Potter’s Bull is, with all its baffling realism, nevertheless the work of a very young painter who had only recently registered as an independent master. As such, it must have made a smashing impression as a spectacular piece of decoration in a private house, whether in The Hague, in the immediate surroundings of the painter, or in the home of one of Barbara Schas’s ancestors.
Next, it demonstrably served as an heirloom, together with paintings by Rembrandt and Neefs, with a special status within the respectable Schas and Fabricius families in The Hague and Haarlem.
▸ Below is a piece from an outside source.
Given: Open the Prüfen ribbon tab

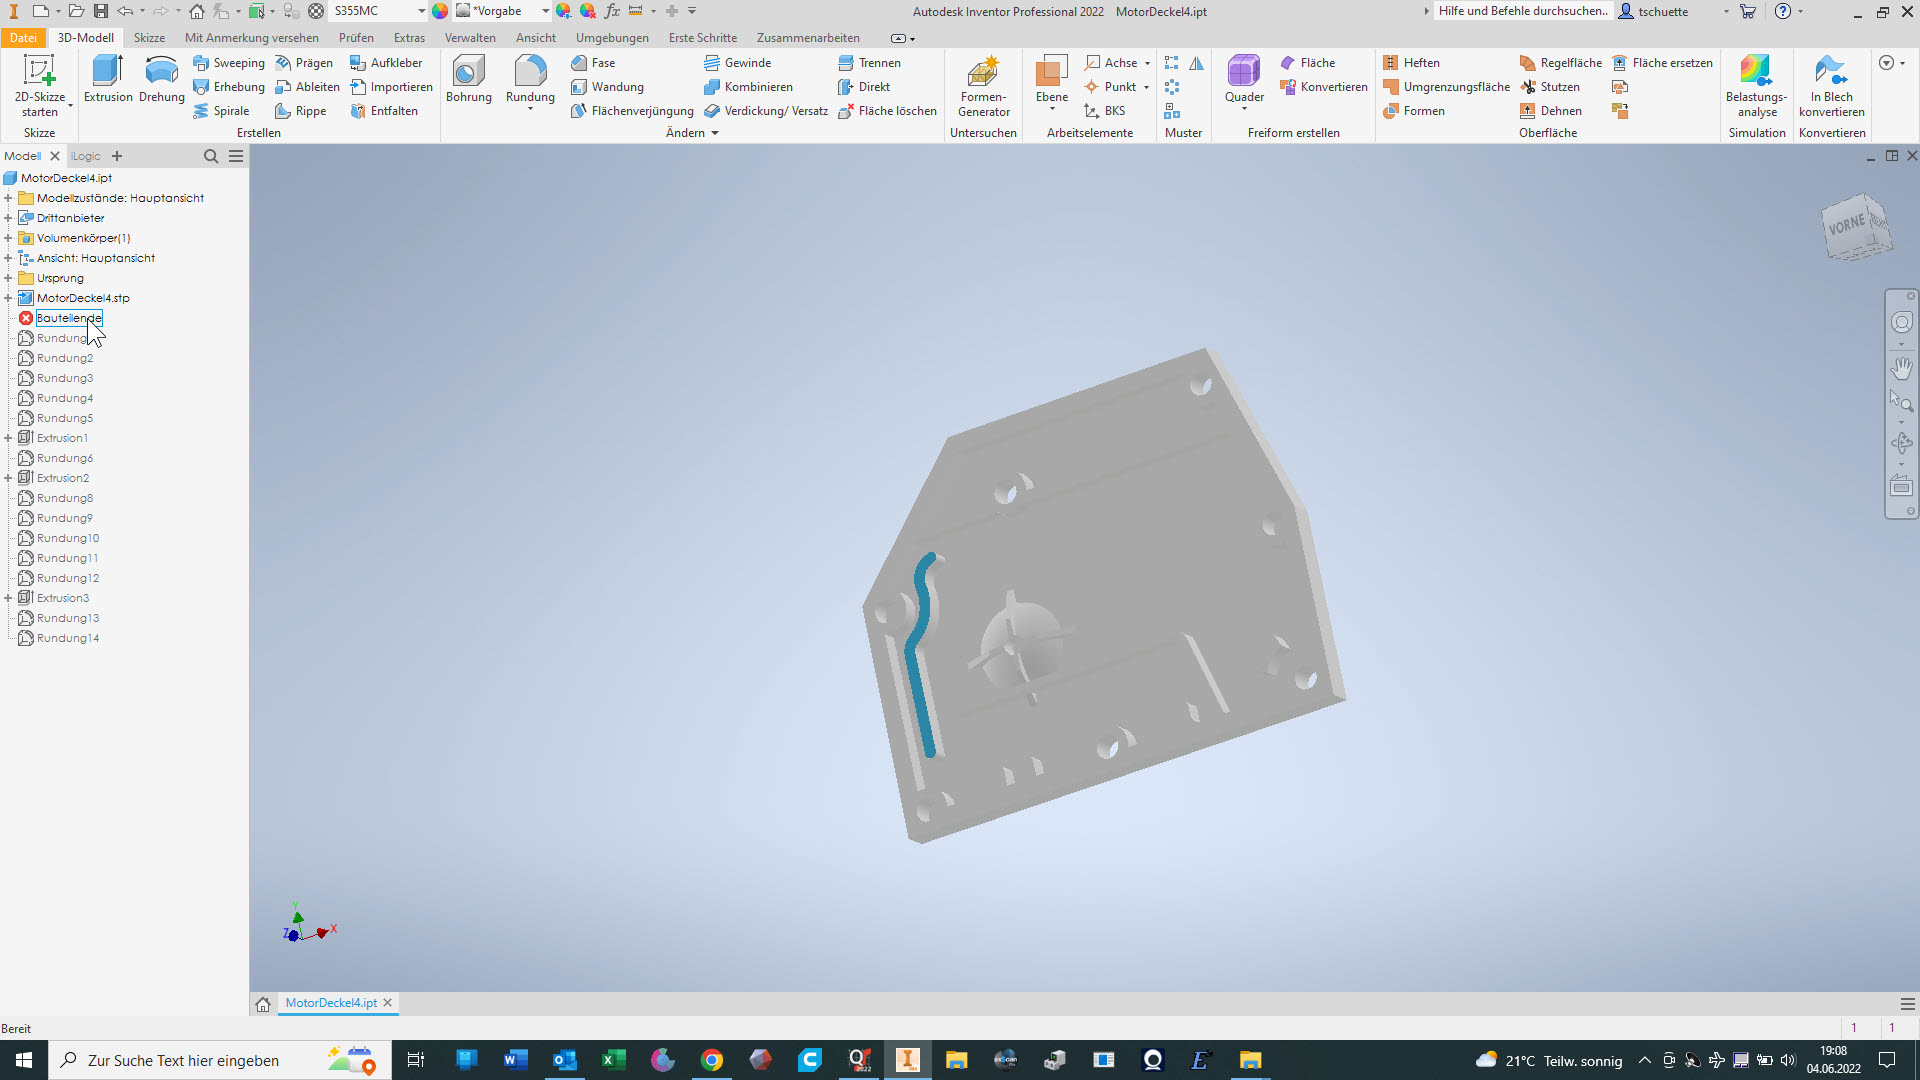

This tallies with a more general pattern of the bourgeois memory cult within the Dutch Republic, in which certain paintings were assigned to specific heirs by testamentary decisions, usually not so much for the sake of money as of personal memory.48 Apparently, Potter’s Bull was such a painting.
The purchase of the painting by Jacob Reynst in 1749, and his subsequent gifting of the piece to the stadholder—probably in return for the favors that had been bestowed upon him by William IV in the preceding years—marks a transition in the function of this painting. Recently, scholars have demonstrated renewed interest in the phenomenon of gift giving and exchange as part of wider issues of allegiance and networking in the early modern period. We know that paintings incidentally functioned in this context, a practice that may look trivial from a modern perspective but must have enjoyed important meaning at the time.49 It was only because of the early death of the stadholder in 1751, and the following plans by his widow, Anna of Hannover, and his son Prince Willem V to arrange a public picture cabinet in The Hague, that this association of Potter’s Bull with gift giving and family memory was lost rapidly. At that point, Potter’s Bull became available for public viewing, allowing it to gain the national—indeed, international—renown it has enjoyed to the present day.